Demystifying Database Connection Pools in AWS Lambda Functions

It’s a common practice in traditional applications to maintain a pool of ready-to-use database connections, instead of creating one from scratch every time a piece of code needs to talk to the database. But what happens if you do the same in Lambda functions? Each function is separate from the other & cannot share the pool. How do connection pools behave then? Are they even required? How should you size them? This article aims to explore these questions & explain in detail how database connection pools behave in Lambda functions.

Say you have a Node.js Lambda function talking to a MySQL database. Here’s how you’ll create a DB connection pool in this case:

pool = mysql.createPool({
    host     : 'host',
    database : 'database',
    user     : 'user',
    password : 'password'

First of all, you should always put this pool creation code outside of the function’s handler method. The handler is what is called for every invocation of your function. Since you don’t want the pool to be recreated every time, you put its code outside the handler. Any code outside the handler is only run once, when the Lambda service provisions a container to run your function in response to an incoming request. So creating the pool once at initialization & sharing it among all invocations of the function (that reach this particular container/instance), makes perfect sense!

When a request comes in for a function, a new instance of that function’s container is created, initialized & the handler invoked. If another request comes in for the same function while this instance is busy serving the first request, a new instance of the function’s container is created, initialized & the handler invoked.
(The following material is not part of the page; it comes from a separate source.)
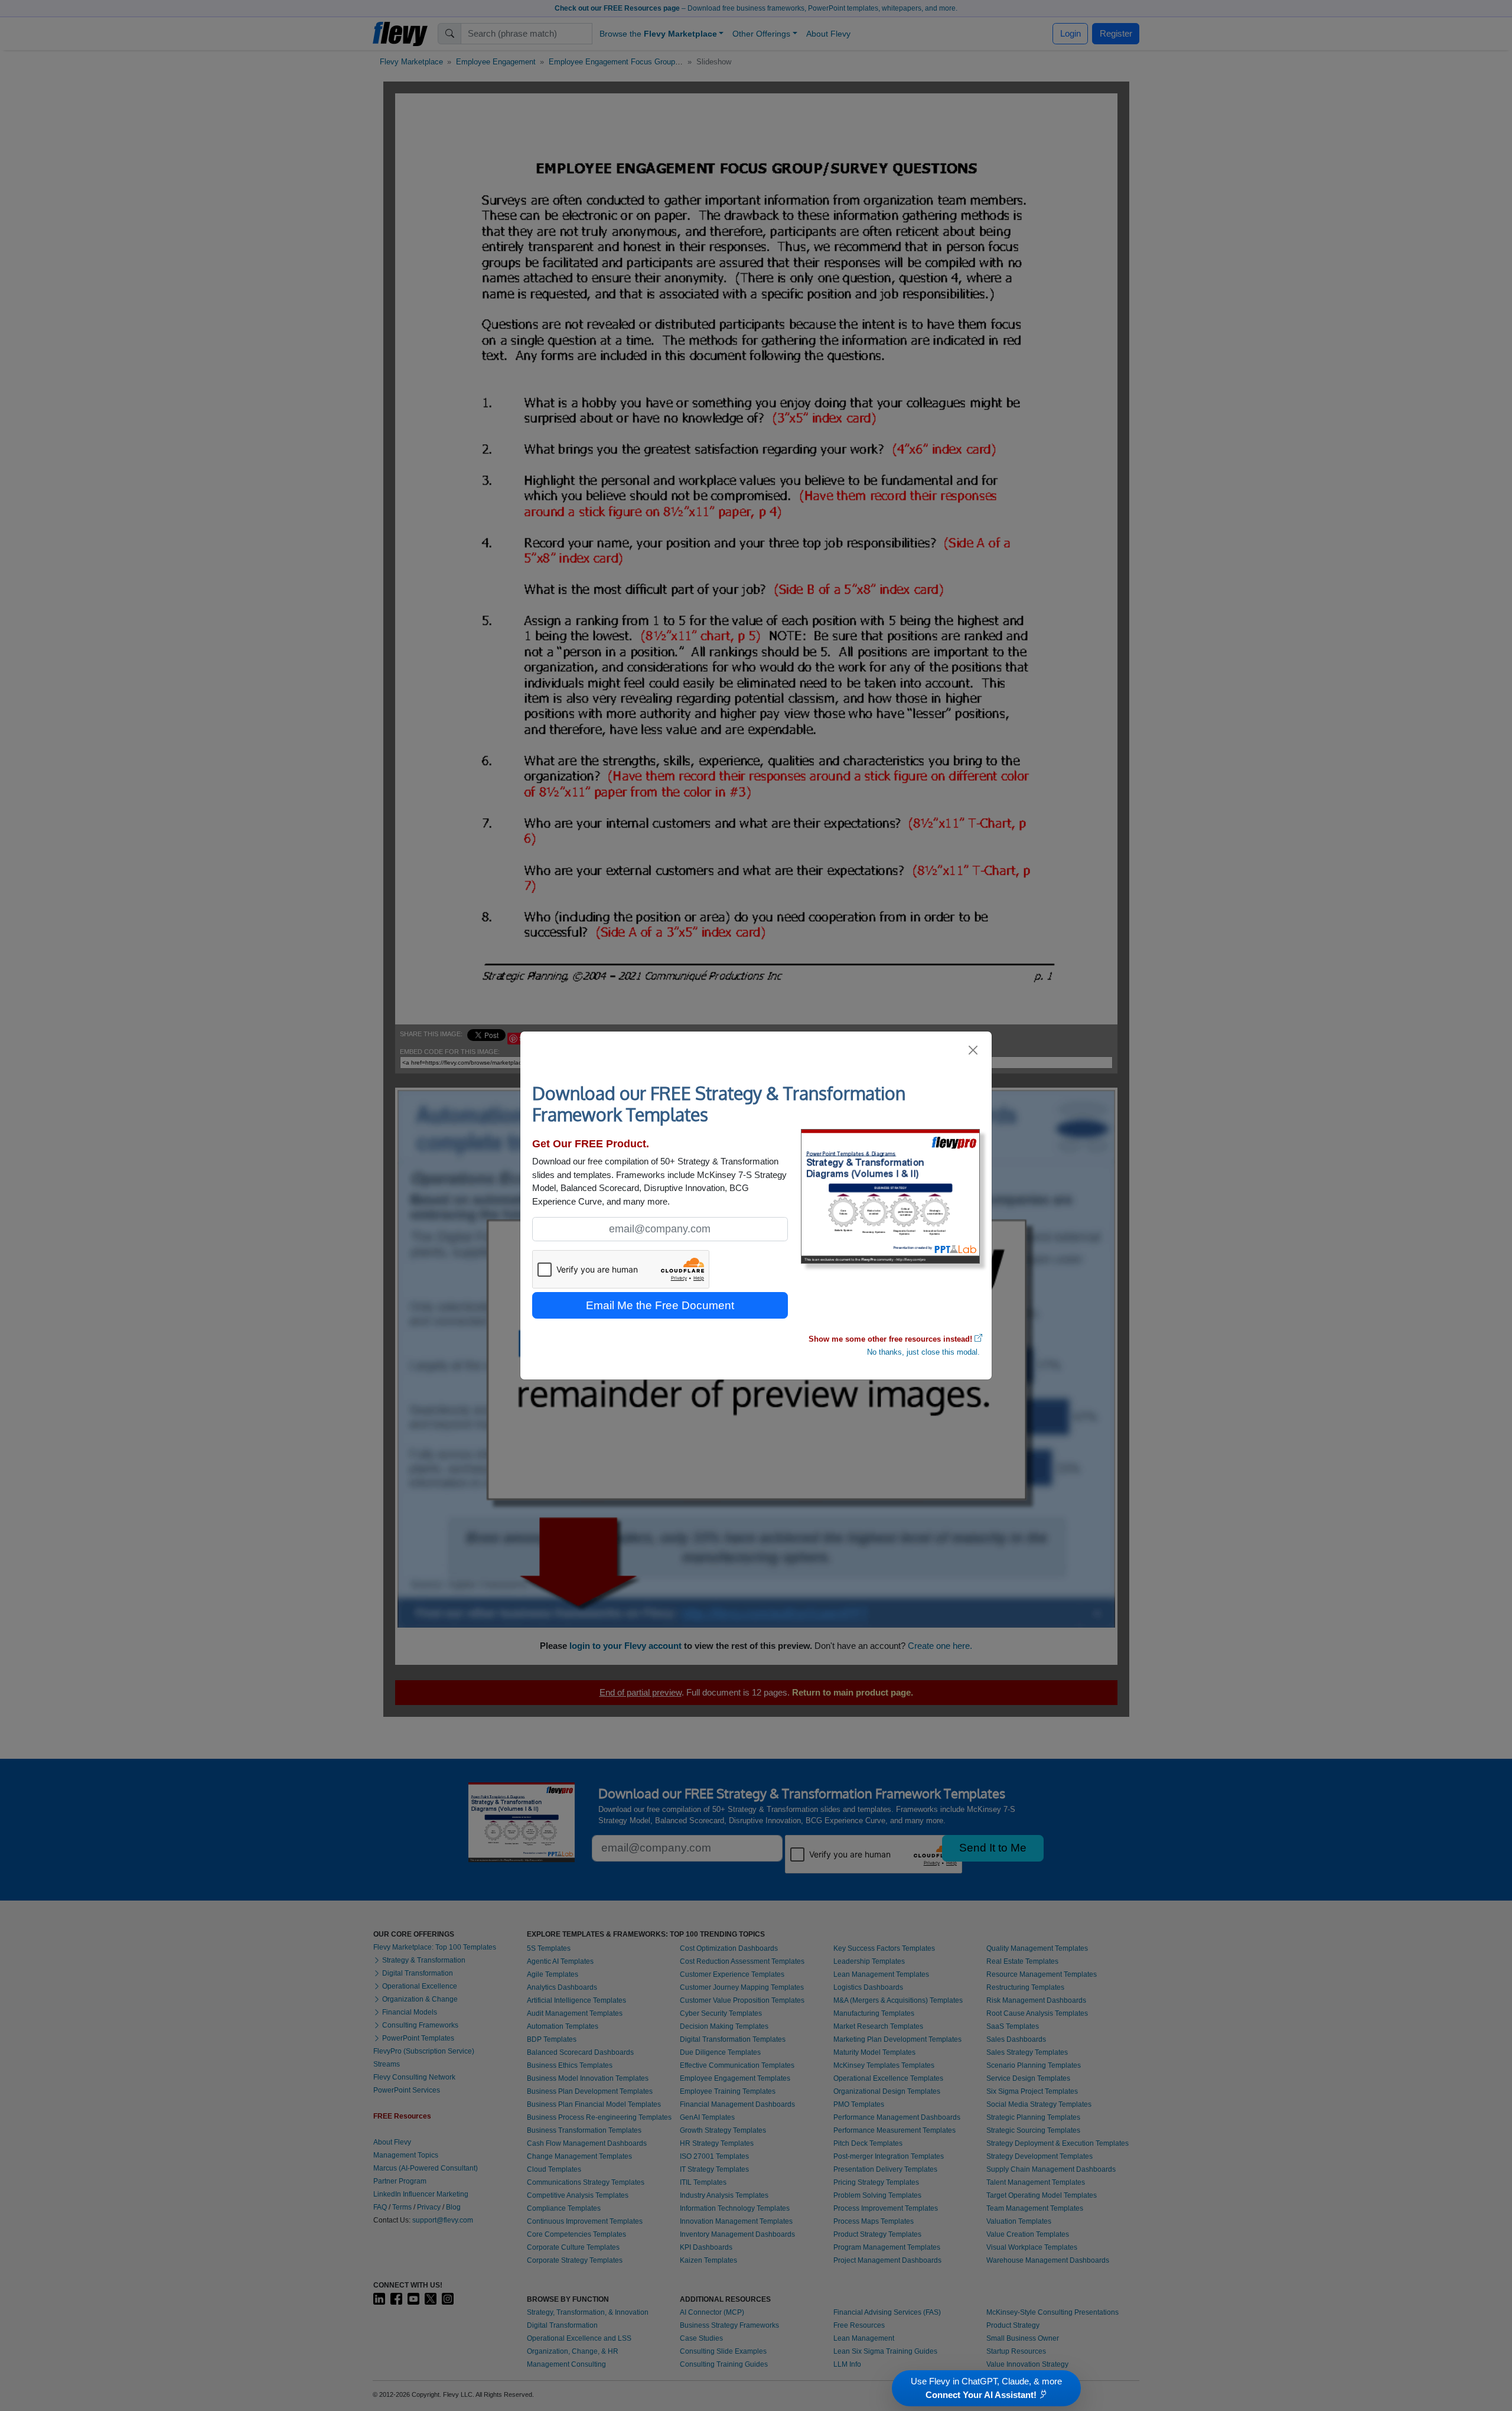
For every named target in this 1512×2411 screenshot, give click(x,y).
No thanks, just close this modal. (923, 1352)
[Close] (973, 1050)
If however, an instance has finished serving a request & is idle when another request happens to come in, a new instance is not created. The existing idle instance’s handler is invoked with the new request.

So if you create a connection pool at the initialization stage of an instance of a function, it’s shared by all requests handled by that instance, as shown below:

So a single pool can end up serving thousands of requests one at a time. Set the max connection limit of the pool based on the DB’s capacity to handle simultaneous connections & the expected traffic to your Lambda functions. A simplified calculation of this number would go something like this: If your database can handle 100 connections at a time & you expect enough incoming traffic to keep 10 instances of 1 Lambda function running concurrently (& you only have 1 Lambda function in your application), then the pool size should be 100/10 = 10.